Justin Turner: Dodgers ‘Love’ Mookie Betts Issuing Challenge In Team Address
Cody Bellinger, Mookie Betts, Max Muncy, Joc Pederson, 2020 Spring Training
Jayne Kamin-Oncea/USA TODAY Sports

Since the Los Angeles Dodgers began their streak of consecutive National League West titles in 2013, no roster was deemed more talented than last year’s group. Several players also said the clubhouse culture and camaraderie was the best they have been part of.

While the months ahead will determine if the 2020 team can match or exceed that, there is no denying the roster trumps what’s been seen over the previous seven years. It of course is attributed to the additions of Mookie Betts and David Price via a blockbuster trade with the Boston Red Sox.

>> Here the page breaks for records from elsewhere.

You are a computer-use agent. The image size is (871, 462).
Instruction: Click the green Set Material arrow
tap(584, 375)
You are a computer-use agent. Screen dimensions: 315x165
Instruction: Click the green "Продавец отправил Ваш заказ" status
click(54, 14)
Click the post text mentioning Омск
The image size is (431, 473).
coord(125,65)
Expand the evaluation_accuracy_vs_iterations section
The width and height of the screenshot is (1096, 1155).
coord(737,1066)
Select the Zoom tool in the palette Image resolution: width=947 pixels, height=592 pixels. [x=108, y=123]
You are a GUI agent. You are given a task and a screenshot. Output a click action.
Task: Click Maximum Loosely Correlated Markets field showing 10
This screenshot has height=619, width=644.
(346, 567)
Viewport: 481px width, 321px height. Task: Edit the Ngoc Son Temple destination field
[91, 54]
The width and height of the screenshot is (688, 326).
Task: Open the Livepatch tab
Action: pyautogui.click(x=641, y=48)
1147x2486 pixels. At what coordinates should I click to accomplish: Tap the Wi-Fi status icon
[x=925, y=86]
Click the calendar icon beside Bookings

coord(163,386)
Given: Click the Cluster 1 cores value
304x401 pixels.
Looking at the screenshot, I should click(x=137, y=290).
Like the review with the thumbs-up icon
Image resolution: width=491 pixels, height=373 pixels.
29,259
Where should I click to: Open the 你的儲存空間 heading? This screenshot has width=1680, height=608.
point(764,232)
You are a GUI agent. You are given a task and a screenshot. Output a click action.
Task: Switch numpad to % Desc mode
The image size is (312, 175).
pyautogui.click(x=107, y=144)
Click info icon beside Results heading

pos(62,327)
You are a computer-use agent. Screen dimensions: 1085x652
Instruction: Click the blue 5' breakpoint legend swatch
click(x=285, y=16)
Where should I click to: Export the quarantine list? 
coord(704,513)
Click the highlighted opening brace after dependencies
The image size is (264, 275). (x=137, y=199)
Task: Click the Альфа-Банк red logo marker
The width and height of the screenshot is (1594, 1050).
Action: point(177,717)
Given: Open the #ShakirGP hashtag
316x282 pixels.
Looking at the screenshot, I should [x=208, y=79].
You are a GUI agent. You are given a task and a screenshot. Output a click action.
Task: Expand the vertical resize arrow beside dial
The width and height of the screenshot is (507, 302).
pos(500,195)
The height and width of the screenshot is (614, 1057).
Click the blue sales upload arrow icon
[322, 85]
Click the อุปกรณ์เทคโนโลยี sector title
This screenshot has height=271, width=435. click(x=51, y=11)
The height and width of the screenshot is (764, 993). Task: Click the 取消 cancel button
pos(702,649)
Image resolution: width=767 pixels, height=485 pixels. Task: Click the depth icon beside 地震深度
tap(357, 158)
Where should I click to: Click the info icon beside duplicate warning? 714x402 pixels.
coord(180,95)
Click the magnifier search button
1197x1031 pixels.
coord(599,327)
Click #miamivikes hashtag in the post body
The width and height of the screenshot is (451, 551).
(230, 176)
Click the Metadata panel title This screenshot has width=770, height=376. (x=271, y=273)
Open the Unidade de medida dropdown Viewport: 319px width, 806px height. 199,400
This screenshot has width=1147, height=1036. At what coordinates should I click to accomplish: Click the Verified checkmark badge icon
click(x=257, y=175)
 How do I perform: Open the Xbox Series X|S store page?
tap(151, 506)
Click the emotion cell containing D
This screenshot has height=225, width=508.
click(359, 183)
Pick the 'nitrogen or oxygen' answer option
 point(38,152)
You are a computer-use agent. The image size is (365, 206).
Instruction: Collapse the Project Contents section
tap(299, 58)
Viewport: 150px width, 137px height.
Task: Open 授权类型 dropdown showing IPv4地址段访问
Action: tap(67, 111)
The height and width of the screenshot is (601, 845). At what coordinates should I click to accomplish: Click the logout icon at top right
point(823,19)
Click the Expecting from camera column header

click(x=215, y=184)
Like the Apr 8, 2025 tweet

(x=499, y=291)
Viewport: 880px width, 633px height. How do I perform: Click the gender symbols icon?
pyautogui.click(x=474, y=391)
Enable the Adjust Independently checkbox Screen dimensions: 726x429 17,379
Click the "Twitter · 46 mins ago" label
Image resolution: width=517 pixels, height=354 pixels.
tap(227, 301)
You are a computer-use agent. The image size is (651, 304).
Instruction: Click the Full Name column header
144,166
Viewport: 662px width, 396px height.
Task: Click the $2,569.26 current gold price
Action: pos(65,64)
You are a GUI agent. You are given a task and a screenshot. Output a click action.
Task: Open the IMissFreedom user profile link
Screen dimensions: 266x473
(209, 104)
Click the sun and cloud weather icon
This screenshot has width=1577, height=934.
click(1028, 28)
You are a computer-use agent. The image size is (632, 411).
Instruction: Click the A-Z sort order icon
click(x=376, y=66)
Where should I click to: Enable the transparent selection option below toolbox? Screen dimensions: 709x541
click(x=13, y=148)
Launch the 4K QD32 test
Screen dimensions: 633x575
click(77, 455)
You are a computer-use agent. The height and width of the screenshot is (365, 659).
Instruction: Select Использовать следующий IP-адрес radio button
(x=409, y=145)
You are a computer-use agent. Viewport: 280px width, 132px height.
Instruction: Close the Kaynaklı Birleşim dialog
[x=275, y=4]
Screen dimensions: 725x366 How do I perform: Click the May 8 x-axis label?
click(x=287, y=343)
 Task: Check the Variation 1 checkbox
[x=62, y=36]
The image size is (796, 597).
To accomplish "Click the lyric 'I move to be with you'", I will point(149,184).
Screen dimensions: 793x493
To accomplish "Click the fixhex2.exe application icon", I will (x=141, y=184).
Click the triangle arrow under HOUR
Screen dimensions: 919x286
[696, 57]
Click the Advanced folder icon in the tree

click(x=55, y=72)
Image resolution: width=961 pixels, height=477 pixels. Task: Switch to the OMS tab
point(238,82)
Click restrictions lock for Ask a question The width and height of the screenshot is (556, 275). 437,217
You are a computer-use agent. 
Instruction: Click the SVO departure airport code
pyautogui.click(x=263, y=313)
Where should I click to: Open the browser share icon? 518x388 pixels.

With much of the core still in place from a team that won a franchise-record 106 games, the Dodgers added the 2018 American League MVP and a Cy Young Award winner. Talented as they are, Betts and Price are also said to have already meshed well with their new teammates.

Betts even opened some eyes when he addressed the team with an impassioned speech on the first day the full squad was in camp at Camelback Ranch. The message resonated with Justin Turner, a longtime leader in the Dodgers’ clubhouse.

“Obviously knew a lot about him on paper, the stats, the awards and playing against him a little bit, but didn’t really know him as a person,” Turner said. “To come in, first day, get in front of the team and kind of challenge everybody, I think kind of surprised a lot of guys.

“I think we love that we have that in our clubhouse. He’s a guy that has the résumé, has the accolades, the pedigree, that when he speaks, guys are going to listen. Guys are going to be curious, guys are going to learn a little bit more.

“It makes it easier when you say stuff like that but you hold yourself to the same accountability. It makes it easier to stand up and preach to a team when you practice and play the way that you talk about. It was good.”

Betts’ stern message has drawn comparisons to Kirk Gibson’s fiery speech in his first season with the Dodgers in 1988. They of course went on to win the World Series that year, which still resides as the franchise’s last title.

“A little bit different,” Turner said of the speeches delivered by Betts and Gibson. “Gibby came onto a team that was a losing team the previous year. Mookie is coming to a team that had our best year in franchise history. But what we haven’t done is win a championship, so for him to challenge guys to take their work a little more serious, his word was ‘urgency,’ it was special.

“I think it’s already resonated with every guy in camp. You go on the backfields and watch the drills we do, it’s been a really good camp so far, and I think that has a lot to do with it.”